1. Harness design (Claude Agent SDK)

The agent loop. Anthropic frames agent design around the loop gather context → take action → verify work → repeat, and recommends defaulting to agentic search (selectively loading context with bash-style grep/find/tail tools) over semantic/vector RAG, adding semantic search only when faster retrieval is needed. Semantic search is faster but less accurate, harder to maintain, and less transparent. (Confidence: high, 3-0. Caveat: the blog's phrasing is "we suggest," softer than "prescribes.")
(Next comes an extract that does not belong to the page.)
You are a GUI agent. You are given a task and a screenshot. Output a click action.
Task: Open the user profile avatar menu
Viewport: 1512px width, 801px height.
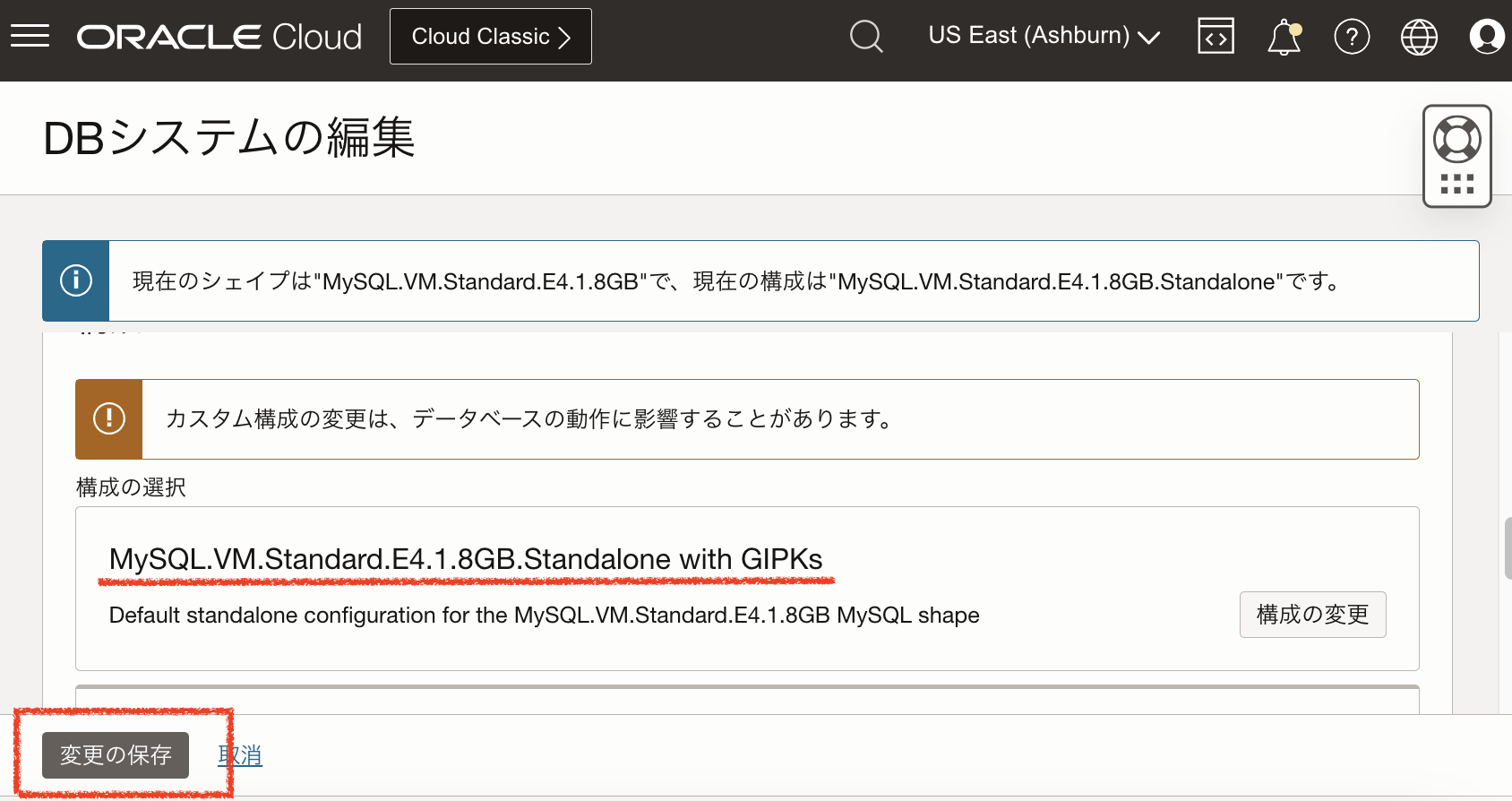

Orchestrator-worker pattern. A lead agent (e.g. Opus) spawning parallel subagents (e.g. Sonnet) outperformed a single-agent baseline by 90.2% on Anthropic's internal research eval. Multi-agent systems excel precisely at tasks involving heavy parallelization, information exceeding a single context window, and many complex tools, the exact shape of multi-source entity sensemaking. (Confidence: high for the benchmark, 3-0; 2-1 for general suitability. Caveats: vendor-internal eval (BrowseComp), not independently reproduced; the result is specific to breadth-first queries and does not generalize to tasks needing shared context or inter-agent dependencies; multi-agent burns ~15× more tokens; token usage alone explains ~80% of performance variance.)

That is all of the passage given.